Rewrite the stretch of the text on Hagler's Philadelphia fights from "The record book" through "name in Philly.", swapping "rematch" for "second bout".

• [Text]
>>>
Two months after the Watts fight, Monroe beat up on Hagler on the way to a 10-round verdict. "A tough decision to accept," Hagler said after the fight, "but an honest one. I still have a few things to learn. I get the feeling that he's already learned them."
Peltz told the Petronellis of the trouble they were in: "I know you got screwed with Boogaloo Watts, but you got your ass kicked by Willie Monroe. Three strikes and you're out."
Next up: Hart. Working one day on the heavy bag in Joe Frazier's gym, Hart had spotted Marvin and said, "Hey, Hagler, I got the baddest left hook in town. Watch this." Bam! Hart slammed his left into the bag. "You're lookin' at the next middleweight champion of the world." Marvin turned to Pat and said, "Put him on the list."
The record book says Hagler knocked Hart out in eight, but what happened is more ambiguous. There was an argument in Hart's corner after the eighth, and he never came out for the ninth. The victory was only bittersweet, but Hagler had survived. "I thought he was just an ordinary fighter," Briscoe says. "He proved to be more than that." In a rematch against Monroe in Boston on Feb. 15, 1977, Hagler knocked The Worm out in the 12th round. Peltz staged the rubber match at the Spectrum six months later, and it was then that Hagler made his name in Philly.
Hagler buckled Monroe's knees with a right hook in the second round and pounced. A beautiful left hook caught Monroe. Down he went. And out.
"That was the fight that made him," Peltz says. "There was a complete difference between the Marvin that had fought in 1976 and 1977. The competition here had made him better. He had more confidence. He was sharper, his punches were shorter, he had more power."
There was only one more to go in Philly: Briscoe. On Aug. 24, 1978, 15,000 people jammed into the Spectrum to see them fight. Both boxers showed up in burgundy trunks, and neither would change. Peltz still wonders what the fans in the uppermost seats made of the spectacle: two shaved-headed black men wearing burgundy trunks. Who's on first? In the end Hagler was, but the Petronellis had to scramble. Hagler got butted in the second. Between rounds, Goody tried to stop the bleeding as Pat headed off the doctor coming over to inspect the cut, repeatedly pointing to the crowd and telling the doc that someone was calling him. By the time the doctor got to Hagler, Goody had the bleeding stopped. "I didn't spend 20 years in the Navy medical department for nothing," he says.
<<<
• [Data segment]
>>>
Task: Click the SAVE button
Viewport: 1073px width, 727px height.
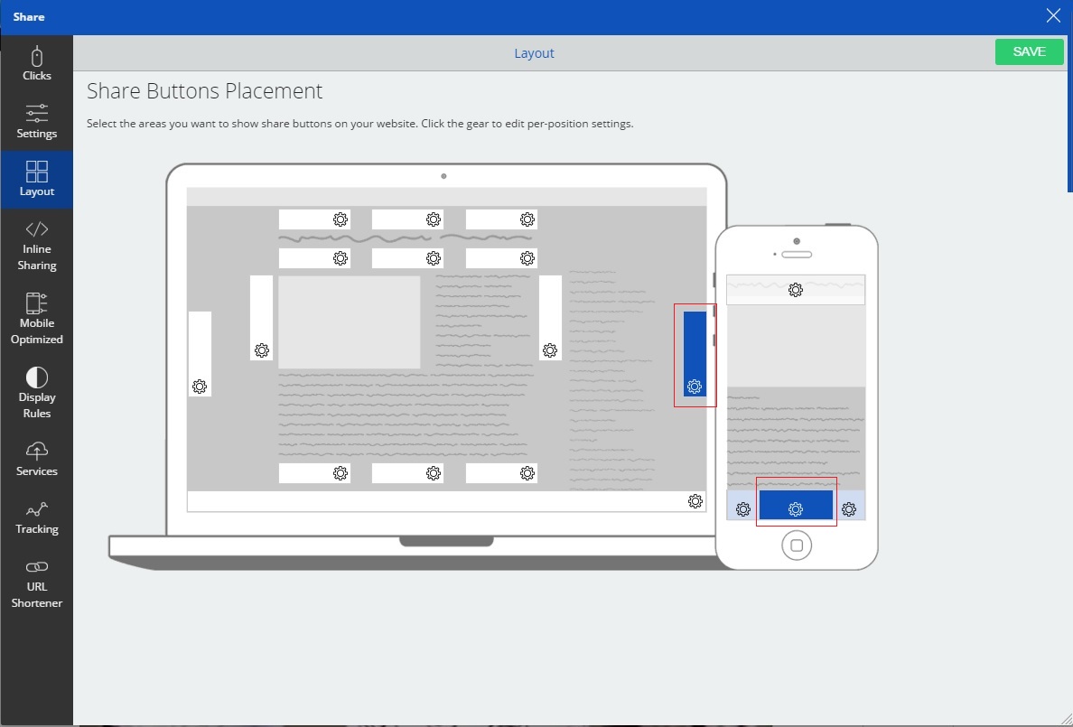Action: pos(1029,51)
<<<
• [Output]
The record book says Hagler knocked Hart out in eight, but what happened is more ambiguous. There was an argument in Hart's corner after the eighth, and he never came out for the ninth. The victory was only bittersweet, but Hagler had survived. "I thought he was just an ordinary fighter," Briscoe says. "He proved to be more than that." In a second bout against Monroe in Boston on Feb. 15, 1977, Hagler knocked The Worm out in the 12th round. Peltz staged the rubber match at the Spectrum six months later, and it was then that Hagler made his name in Philly.